══ EXTRACT ══
# New tree in Bailey



## Miller Time (Apr 3, 2009)

Log sticking out 1/2 of the channel from the left bank after 'Upper Cut Under Cut' drop. Not a serious threat unless you aren't paying attention.

I think higher water will cover it up so bailey Fest shouldn't be too bad. 

It was pretty awesome paddling the last 2 miles with the sun setting fast on us. SYOTR


----------



## rivervibe (Apr 24, 2007)

So.... I feel that I know Bailey pretty well and I've never heard that rapid name.


----------



## KSC (Oct 22, 2003)

rivervibe said:


> So.... I feel that I know Bailey pretty well and I've never heard that rapid name.


Tisk Tisk. Somebody hasn't been studying their River Brain.
South Platte River, North Fork - Bailey Canyon - River Brain


----------



## deepsouthpaddler (Apr 14, 2004)

Is this a new tree, or simply the log that has been underwater on the left that I think fisherman put down to walk across at low water. At 350ish its covered with a small passage on the right. At lower water it would be out of the water with a small passage on the right still. 

And yes... Tisk Tisk. Study river brain. Final exam is at Bailey Fest.


----------



## Roy (Oct 30, 2003)

rivervibe said:


> So.... I feel that I know Bailey pretty well and I've never heard that rapid name.


It's at Double Tittie rock (the first one, which is really more like double nipple tittie rock).


----------



## hojo (Jun 26, 2008)

Is Mystery Eddy really a IV-?


----------



## craven_morhead (Feb 20, 2007)

hojo said:


> Is Mystery Eddy really a IV-?


You can never trust those crowdsourced guidebooks.


----------



## smauk2 (Jun 24, 2009)

What level is Super-Max a V-? Low flows the undercut sucks and high flows it's burly. Quit sandbaggin!

Also this is the first time I've checked out Riverbrain, impressive.


----------



## Miller Time (Apr 3, 2009)

deepsouthpaddler said:


> Is this a new tree, or simply the log that has been underwater on the left that I think fisherman put down to walk across at low water. At 350ish its covered with a small passage on the right. At lower water it would be out of the water with a small passage on the right still.
> 
> And yes... Tisk Tisk. Study river brain. Final exam is at Bailey Fest.


Definitely more of a log and not a tree... It's possible it was there before, but my group didn't recognize it. Probably because we Haven't had a run this year under 350-400. She still goes easy on the right


----------



## deepsouthpaddler (Apr 14, 2004)

Saw the log last night. Its been there for years. Its just covered up at 350+ with a hump and some people boof over it. I know its there and always take the far right line where there is no log.
═══
◆ ACTIONS TO TAKE
**A.** Please summarize the forum thread about the log in Bailey in two sentences.
**B.** Resume the forum thread about the log in Bailey with the next reply after its final post.
══ PROVIDED INFORMATION ══
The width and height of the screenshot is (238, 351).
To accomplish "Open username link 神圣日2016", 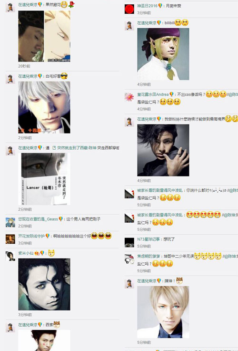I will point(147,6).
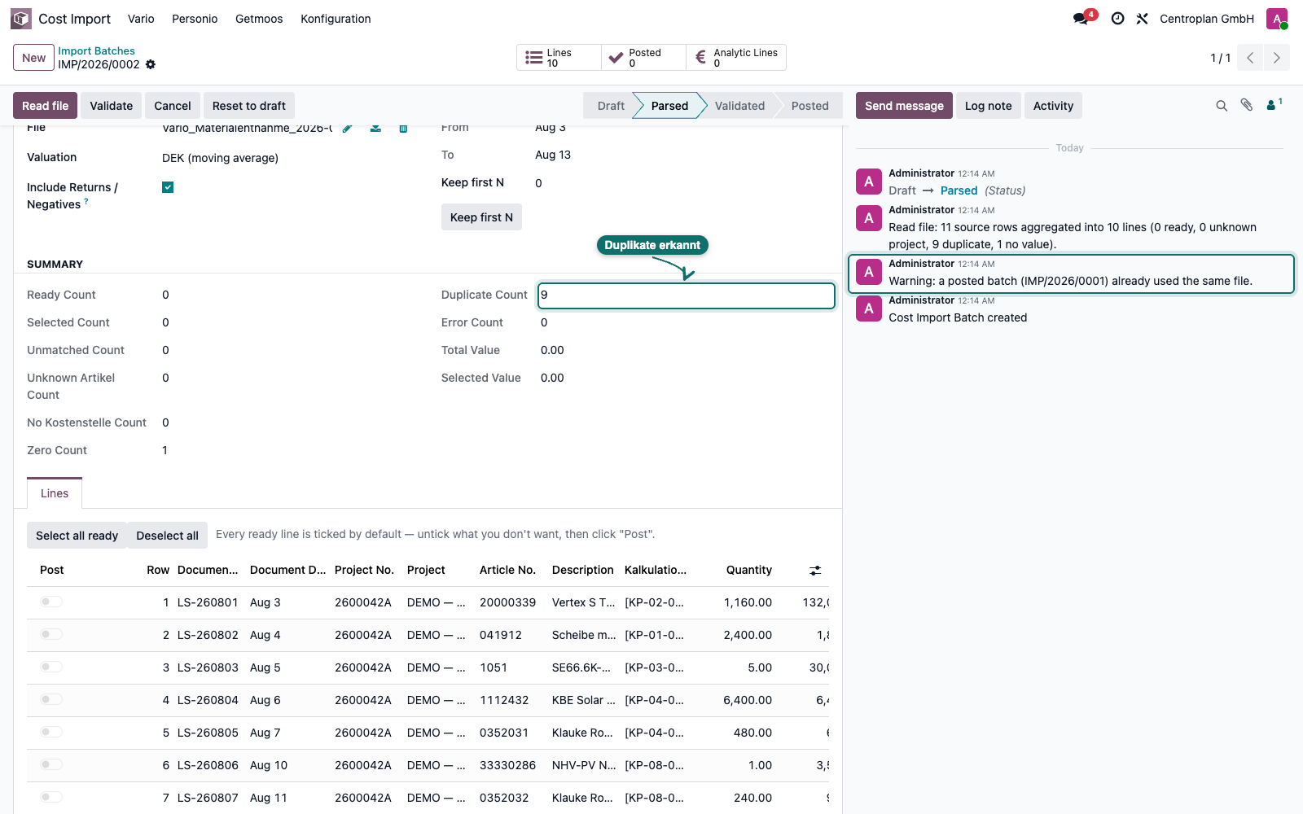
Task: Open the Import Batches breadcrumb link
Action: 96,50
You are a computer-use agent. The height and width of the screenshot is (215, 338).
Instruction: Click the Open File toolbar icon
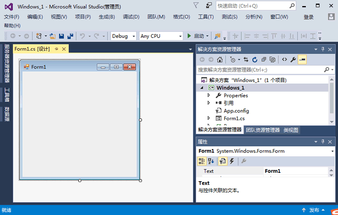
═══
══ PROVIDED INFORMATION ══
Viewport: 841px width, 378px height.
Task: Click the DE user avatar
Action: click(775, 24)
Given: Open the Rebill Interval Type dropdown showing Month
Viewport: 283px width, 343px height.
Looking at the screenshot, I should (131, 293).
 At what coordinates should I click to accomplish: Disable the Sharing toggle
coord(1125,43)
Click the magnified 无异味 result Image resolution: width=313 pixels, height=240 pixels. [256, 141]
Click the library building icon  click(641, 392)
═══
◆ TASK RESULTS
**A.** A paddler reports a log sticking halfway into the channel from the left bank after the 'Upper Cut Under Cut' drop, calling it no serious threat as long as you pay attention. Others question the rapid's name and some ratings, and deepsouthpaddler later confirms the log has been there for years, is covered at 350+, and can be avoided by taking the far right line.

**B.**
----------



## deepsouthpaddler (Apr 14, 2004)

smauk2 said:


> What level is Super-Max a V-


 Supemax is V- at 137 cfs. Above that its class V.


----------



## KSC (Oct 22, 2003)

Hey, it says it on River Brain, it must be true. Respect the Brain.

That log's been there for like 5 years. If the flow is 350+ one might not notice it if not paying attention. Unfortunately, it's a less manky approach coming in directly above the log rather than to the right of it, so pick your poison. It's probably a class IV- to V+ move to avoid it.

What do you rate Mystery Eddy Hojo? Class II? Pete swam there, so it must be harder than that - then again he also swam Rigo at like 250 cfs.

I can see the argument for Supermax just being a solid V. The min flow listed is 200 cfs. I would say the range V- to V reflects the fact that it's significantly easier in the 200 - 250 cfs range. I would say it graduates into a more solid rating above that. 

It also reflects the fact that I've seen a lot boaters who don't regularly run class V run it fairly regularly at low flows without any major problems. Also, even though I do believe a lot of people don't respect that undercut nearly enough, it's surprising how forgiving the rapid usually is to bad lines. Tom says it's class III, Jmack says it's class VI, V- is probably a good compromise. That said, I saw lots of people at Bailey Fest running that drop that shouldn't be.

Honestly, I think there probably needs to be a little bit of a shift in the scale in this state and that's why Tom's always sandbagging the shit out of stuff. He spends some time in California, and then comes back here and says, if that drop in Cali is V, then how the hell can this little thing be V? My experience is that the entire West Coast seems to set ratings a bit stiffer than out here (that is we rate them higher in CO than they would). I think a lot of our ratings reflect a perception from 20+ years ago when something was first run, which has changed quite a bit. Rigo on Clear Creek is a classic example with the V+ rating in the CRC. There's no way anyone that's boated class V around the world would come here and stamp that thing with a V+.


----------



## hojo (Jun 26, 2008)

KSC said:


> Hey, it says it on River Brain, it must be true. Respect the Brain.
> ...
> What do you rate Mystery Eddy Hojo? Class II? Pete swam there, so it must be harder than that - then again he also swam Rigo at like 250 cfs.


Oh, harsh, calling out Pete like that. I guess if you go into the main flow wrong it does hold some IV- nastiness and broach consequences in the center. Still, if Pete swam it, we might have to bump it up to a IV+.

Actually, I would agree that Mystery Eddy is a classic example of a rapid that doesn't really conform to a single rating as the eddy line v. the right line are two very different bits of water. I'm not even going to touch the colo v. cali bit. I'll let others have that dick wag...


----------



## craven_morhead (Feb 20, 2007)

KSC said:


> Hey, it says it on River Brain, it must be true. Respect the Brain.


Then I guess you're not the only one around here with a rapid named after you


----------



## cadster (May 1, 2005)

There was a sturdy branch blocking the middle of Mystery Eddy yesterday that I didn't see the week before. You could see it sticking up from above.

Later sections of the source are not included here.